■ **What is being asked**
In the listing that follows, locate the line containing "is (768, 432)." and the line containing "Click the Odds". Retype exactly those two lines and every line between them, and nothing more.

■ **Given information**
::::::::::

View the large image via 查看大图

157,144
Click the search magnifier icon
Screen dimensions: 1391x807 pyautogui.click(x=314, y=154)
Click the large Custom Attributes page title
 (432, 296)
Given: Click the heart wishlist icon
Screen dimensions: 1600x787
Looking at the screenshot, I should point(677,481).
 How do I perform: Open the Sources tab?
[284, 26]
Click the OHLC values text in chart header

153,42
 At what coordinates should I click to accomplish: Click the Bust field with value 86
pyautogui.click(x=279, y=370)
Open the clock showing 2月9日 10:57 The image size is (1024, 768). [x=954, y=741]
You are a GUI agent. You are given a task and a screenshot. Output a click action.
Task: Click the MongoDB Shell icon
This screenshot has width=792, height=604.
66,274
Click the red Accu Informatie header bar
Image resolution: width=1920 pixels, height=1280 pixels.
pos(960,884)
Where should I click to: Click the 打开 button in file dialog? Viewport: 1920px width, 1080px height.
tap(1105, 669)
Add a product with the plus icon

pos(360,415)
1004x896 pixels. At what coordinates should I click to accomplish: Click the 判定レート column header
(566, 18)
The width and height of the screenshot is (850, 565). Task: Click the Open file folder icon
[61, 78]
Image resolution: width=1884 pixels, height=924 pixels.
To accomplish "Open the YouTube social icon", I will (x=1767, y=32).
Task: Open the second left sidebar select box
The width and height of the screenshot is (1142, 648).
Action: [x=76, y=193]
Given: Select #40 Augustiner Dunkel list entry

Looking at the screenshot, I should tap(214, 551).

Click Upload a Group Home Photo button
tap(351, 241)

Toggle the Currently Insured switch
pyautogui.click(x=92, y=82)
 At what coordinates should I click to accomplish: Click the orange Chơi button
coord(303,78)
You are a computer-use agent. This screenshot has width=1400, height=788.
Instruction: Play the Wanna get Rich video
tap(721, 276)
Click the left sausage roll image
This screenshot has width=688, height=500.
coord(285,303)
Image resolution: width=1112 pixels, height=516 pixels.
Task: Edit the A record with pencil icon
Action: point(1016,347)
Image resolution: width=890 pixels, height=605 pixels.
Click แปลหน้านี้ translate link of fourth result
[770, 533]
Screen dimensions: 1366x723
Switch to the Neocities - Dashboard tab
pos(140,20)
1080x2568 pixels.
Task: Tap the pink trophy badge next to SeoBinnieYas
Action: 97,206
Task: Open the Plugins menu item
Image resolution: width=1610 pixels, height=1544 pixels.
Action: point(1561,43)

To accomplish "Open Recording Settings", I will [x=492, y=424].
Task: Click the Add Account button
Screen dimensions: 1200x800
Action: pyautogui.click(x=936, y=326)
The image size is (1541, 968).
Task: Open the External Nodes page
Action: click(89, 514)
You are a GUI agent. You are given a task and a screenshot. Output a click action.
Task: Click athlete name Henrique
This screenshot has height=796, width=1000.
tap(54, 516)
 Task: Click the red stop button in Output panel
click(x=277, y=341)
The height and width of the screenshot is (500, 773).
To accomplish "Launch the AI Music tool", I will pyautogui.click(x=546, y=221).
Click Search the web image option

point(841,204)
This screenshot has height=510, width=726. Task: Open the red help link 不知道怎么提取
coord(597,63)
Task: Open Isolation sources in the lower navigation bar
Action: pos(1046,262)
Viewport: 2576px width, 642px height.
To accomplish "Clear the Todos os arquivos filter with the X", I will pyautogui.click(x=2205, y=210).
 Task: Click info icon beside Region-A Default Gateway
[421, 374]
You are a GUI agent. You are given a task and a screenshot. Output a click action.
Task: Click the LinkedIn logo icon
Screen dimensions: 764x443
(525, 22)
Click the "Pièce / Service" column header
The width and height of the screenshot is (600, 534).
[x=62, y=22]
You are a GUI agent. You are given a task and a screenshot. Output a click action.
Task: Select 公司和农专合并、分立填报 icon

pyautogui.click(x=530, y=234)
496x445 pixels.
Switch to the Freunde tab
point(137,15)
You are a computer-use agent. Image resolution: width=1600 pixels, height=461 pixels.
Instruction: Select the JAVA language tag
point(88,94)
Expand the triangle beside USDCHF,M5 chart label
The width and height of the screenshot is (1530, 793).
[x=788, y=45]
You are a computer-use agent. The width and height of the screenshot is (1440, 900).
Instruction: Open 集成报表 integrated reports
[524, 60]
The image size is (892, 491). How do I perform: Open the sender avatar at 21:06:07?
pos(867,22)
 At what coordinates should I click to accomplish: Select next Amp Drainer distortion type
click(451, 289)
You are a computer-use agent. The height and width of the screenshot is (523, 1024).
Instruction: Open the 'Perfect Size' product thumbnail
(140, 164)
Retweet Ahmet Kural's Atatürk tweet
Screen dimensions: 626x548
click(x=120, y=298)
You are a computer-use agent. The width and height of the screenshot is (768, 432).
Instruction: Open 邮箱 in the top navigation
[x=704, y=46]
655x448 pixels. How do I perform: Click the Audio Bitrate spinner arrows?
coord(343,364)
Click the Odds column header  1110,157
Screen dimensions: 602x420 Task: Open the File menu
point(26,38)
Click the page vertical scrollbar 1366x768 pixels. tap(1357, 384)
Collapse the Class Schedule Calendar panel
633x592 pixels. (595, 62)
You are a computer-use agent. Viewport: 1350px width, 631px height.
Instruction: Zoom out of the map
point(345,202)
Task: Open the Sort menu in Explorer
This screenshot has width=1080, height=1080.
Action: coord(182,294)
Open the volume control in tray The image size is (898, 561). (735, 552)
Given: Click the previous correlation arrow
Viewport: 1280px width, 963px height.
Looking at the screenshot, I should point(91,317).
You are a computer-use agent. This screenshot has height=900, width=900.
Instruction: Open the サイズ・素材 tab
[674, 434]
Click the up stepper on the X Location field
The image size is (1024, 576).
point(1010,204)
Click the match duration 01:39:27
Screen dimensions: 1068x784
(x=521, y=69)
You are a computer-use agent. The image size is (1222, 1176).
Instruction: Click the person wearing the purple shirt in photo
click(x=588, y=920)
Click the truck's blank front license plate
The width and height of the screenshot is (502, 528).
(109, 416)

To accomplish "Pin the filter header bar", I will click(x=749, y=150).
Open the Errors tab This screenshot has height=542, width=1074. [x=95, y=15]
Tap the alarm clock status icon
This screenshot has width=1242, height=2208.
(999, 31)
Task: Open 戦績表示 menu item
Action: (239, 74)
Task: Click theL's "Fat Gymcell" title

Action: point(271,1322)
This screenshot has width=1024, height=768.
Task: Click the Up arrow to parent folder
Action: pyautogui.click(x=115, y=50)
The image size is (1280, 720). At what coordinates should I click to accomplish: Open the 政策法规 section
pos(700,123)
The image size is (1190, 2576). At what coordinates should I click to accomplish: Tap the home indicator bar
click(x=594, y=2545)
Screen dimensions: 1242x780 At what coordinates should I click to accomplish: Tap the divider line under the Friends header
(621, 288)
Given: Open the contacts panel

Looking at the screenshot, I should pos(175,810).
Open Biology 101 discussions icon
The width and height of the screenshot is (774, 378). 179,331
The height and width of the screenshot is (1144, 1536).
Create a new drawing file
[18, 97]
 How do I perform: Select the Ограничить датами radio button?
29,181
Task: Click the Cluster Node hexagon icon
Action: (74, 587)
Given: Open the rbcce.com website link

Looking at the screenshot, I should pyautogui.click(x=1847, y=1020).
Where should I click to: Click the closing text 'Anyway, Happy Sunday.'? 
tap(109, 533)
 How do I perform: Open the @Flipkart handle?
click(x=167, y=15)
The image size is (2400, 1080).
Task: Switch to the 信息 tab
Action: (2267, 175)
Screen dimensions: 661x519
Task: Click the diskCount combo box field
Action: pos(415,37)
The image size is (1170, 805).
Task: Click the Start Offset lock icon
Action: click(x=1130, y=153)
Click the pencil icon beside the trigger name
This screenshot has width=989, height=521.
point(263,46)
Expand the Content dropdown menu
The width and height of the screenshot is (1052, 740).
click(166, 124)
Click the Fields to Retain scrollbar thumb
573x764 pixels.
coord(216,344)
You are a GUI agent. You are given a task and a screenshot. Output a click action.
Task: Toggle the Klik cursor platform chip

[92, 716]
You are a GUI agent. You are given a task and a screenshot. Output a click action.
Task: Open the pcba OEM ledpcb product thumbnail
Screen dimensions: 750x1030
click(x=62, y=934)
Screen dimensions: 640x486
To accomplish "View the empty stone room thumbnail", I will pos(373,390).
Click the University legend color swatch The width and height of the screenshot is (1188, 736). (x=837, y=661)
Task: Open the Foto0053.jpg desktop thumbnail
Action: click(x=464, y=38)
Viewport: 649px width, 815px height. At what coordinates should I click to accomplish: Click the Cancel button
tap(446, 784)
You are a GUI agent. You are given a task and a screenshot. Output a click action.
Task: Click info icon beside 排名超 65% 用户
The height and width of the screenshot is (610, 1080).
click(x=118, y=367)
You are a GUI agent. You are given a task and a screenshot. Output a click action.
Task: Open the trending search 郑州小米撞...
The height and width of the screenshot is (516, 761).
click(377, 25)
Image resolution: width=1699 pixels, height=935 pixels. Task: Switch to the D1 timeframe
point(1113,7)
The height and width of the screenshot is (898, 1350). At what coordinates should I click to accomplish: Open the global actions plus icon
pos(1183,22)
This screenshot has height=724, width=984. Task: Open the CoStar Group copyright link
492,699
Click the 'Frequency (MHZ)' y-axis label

::::::::::

■ **Answer box**
You are a computer-use agent. The width and height of the screenshot is (768, 432).
Instruction: Open 邮箱 in the top navigation
[x=704, y=46]
655x448 pixels. How do I perform: Click the Audio Bitrate spinner arrows?
coord(343,364)
Click the Odds column header  1110,157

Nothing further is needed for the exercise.